Ainda assim, a carismática mas também controversa professora de história da arte parece fazer questão de mostrar aos seus alunos (e não só a eles) que ainda não cedeu à passividade lamuriosa e complacente nem se acomodou ao tédio dum gabinete de burocracias, continuando as suas inquirições como se fosse um dos seus “jovens discípulos” e quisesse fixar novos e mais avançados talefes de conhecimento. A alegria quase frenética com que pesquisa na Biblioteca Nacional não passa ali despercebida. Também neste aspeto — pois quem corre por gosto nunca se cansa —, dir-se-ia querer suceder ao nonagenário José-Augusto França na curiosidade histórica e na longevidade tutelar. Dois anos após António Ferro. A Vertigem da Palavra (432 pp.) e Os Cinemas de Lisboa. Um fenómeno urbano do século XX (384 pp.; reforço dum trabalho antigo), eis nas livrarias Casas com Escritos, de quase 800 (compiladas, sublinhe-se, num período de agudo sofrimento íntimo), todos com mesmo editor Luís Alves, a quem importa felicitar pela fidelidade e atenção a uma autora deste valor. Sem editores não há livros, mas sem bons editores é que não há livros bons.
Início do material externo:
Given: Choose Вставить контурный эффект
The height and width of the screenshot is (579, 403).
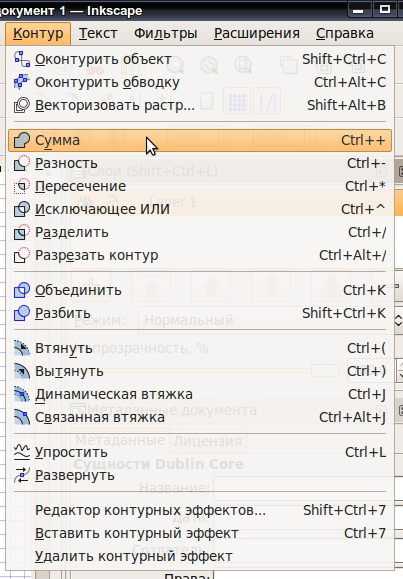Looking at the screenshot, I should (x=199, y=533).
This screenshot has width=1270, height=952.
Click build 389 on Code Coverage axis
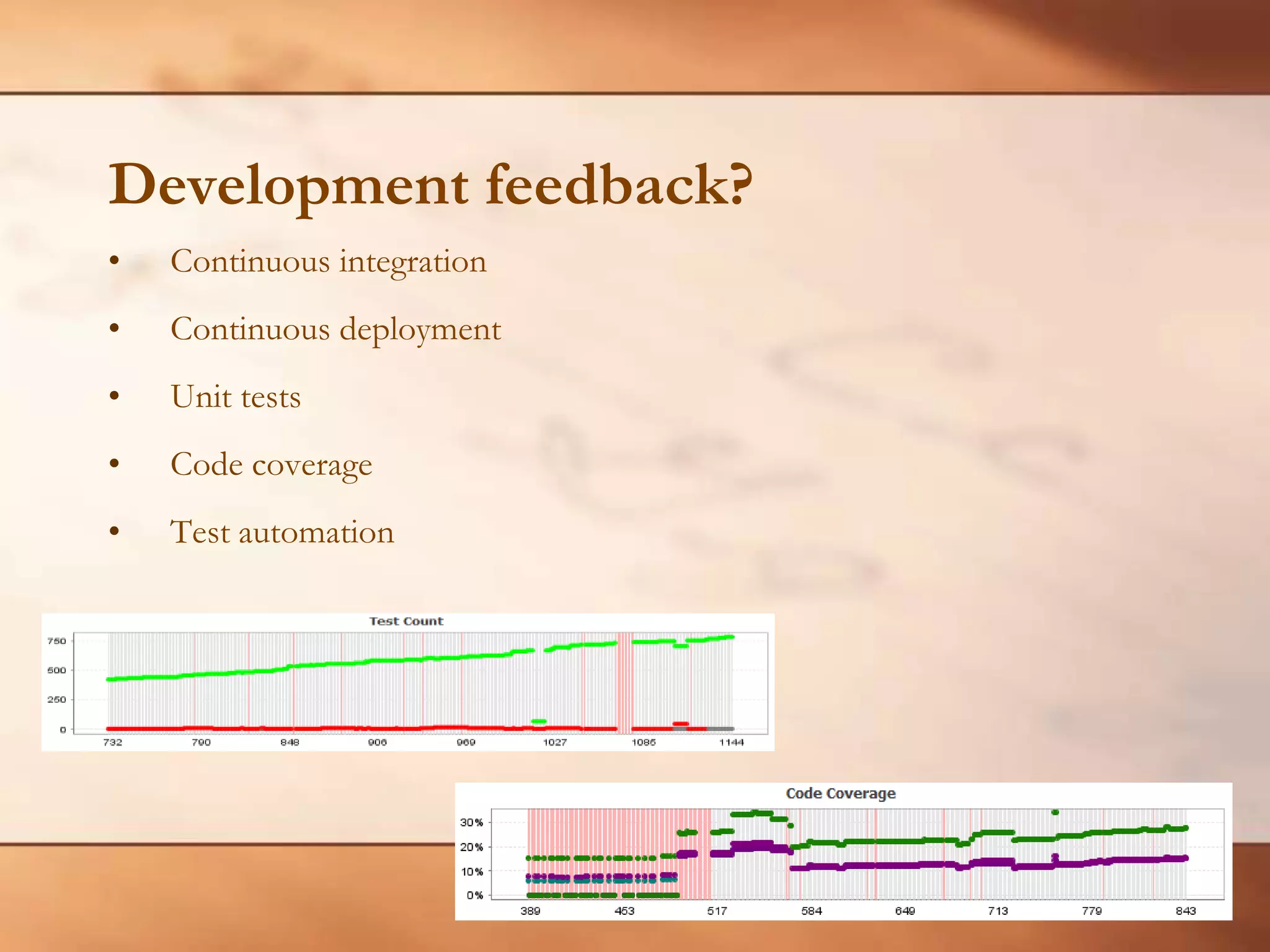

Escrever uma verdadeira “história da habitação em Lisboa” não pode ser tarefa fácil, dada a escassez de fontes para esclarecer os modos de viver dos séculos distantes que não sejam só referidos a palácios e conventos remanescentes, ou que os relatos de viajantes estrangeiros, sempre convocados, não conseguem elucidar suficientemente. Mas diante da impactante e incontornável desolação duma cidade em clara degradação, perspetivar historicamente o que foi feito — e o que não foi feito — para que se chegasse a isto parece ser o maior desafio colocado aos historiadores em geral, e aos historiadores de arte em particular.
Afinal, Lisboa soube reconstruir-se de forma exemplar após a hecatombe de 1755, não veio abaixo por quaisquer bombardeamentos de 1936-39 ou de 1939-45, mas sofre há décadas de manifesta, persistente e adiantada corrosão imobiliária que transformou certos bairros em cenários de pequenos cataclismos à vista de todos. Quando assim não é, a qualidade das construções (materiais, plantas, ornamentação artística, climatização — para já não falar em estacionamento automóvel) deixa muitíssimo a desejar sob padrões europeus, e este é seguramente um dos indicadores do nosso subdesenvolvimento, a par da mão-de-obra pouco categorizada que o colapso do ensino técnico determinou. Uma recente exposição ufanista no torreão poente do Terreiro do Paço elogiava “A Luz de Lisboa” e a sua inegável excecionalidade geográfica, mas um pequeno passeio a pé deixa qualquer um incrédulo.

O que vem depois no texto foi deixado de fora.